The next morning, Tuesday, I feel like crap in the morning, tingly and sluggish and unfocused. A lot of mornings are like that. I sit down with the journal again.
I am still upset with E. I’m not insanely consumed with it, as I have been in the past, so I guess that’s progress. But it’s very much on m mind.
I wish she didn’t matter to me, the way I don’t matter to her. That is, she cares about me, but I’m not important in her life. I wish I didn’t feel this yearning to connection and care.
I write that and immediately think, wait, no, that’s another thing I’ve learned: I can’t just wish away emotions. Emotions get to be there. They may not be rational. They may not be the emotions I would choose to feel. But wishing them away, repressing them, denying them, none of that will help. If I’ve learned anything in therapy, I have at least learned that.
Annoyingly enough, when I feel a difficult emotion, I’m supposed to turn toward it. I’m supposed to acknowledge it, soothe it, embrace it.
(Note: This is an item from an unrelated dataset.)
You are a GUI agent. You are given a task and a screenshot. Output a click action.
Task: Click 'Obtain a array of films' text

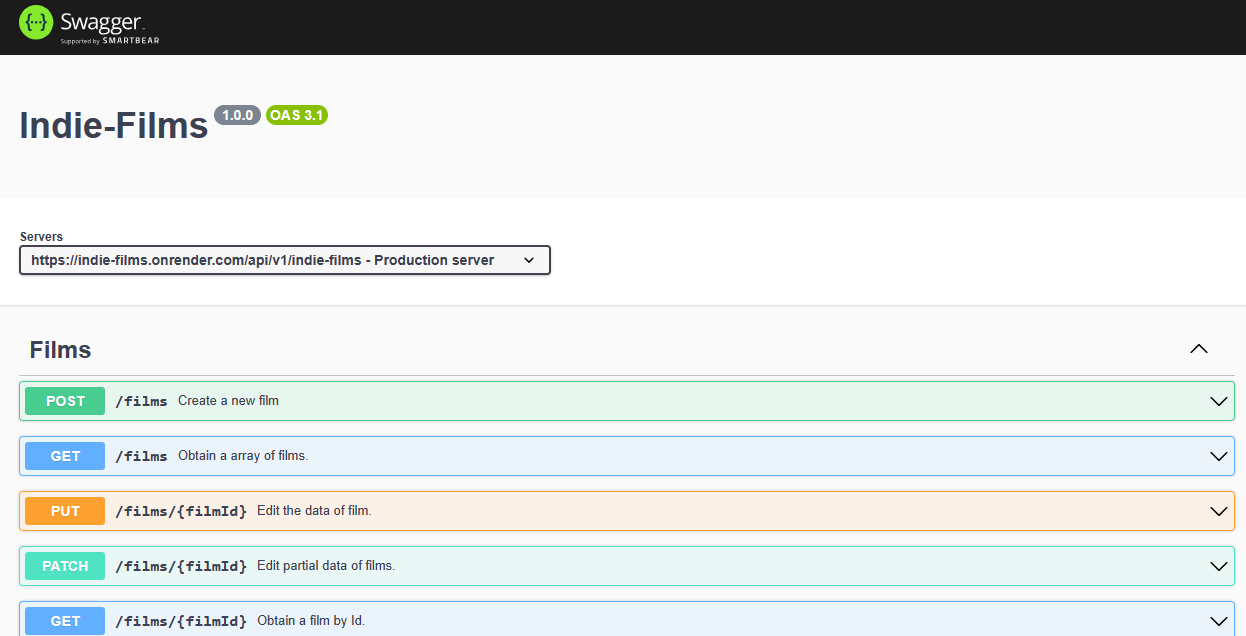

It sounds good, but it’s so hard. It’s hard with any difficult emotion, I suppose. But it’s a particular struggle not to dissolve in a sea of loneliness when you have to sooth a longing for care and connection by yourself. It seems like the cure for the pain of rejection should be inclusion, embrace, affection, re-attachment. But no, the cure is self-soothing, and that still feels so very lonely to me.
That’s where I am right now. It’s helping to journal about it. It doesn’t change the situation or my emotions about the situation. But maybe it prevents me from making it all worse by blaming and criticizing myself for feeling what I feel.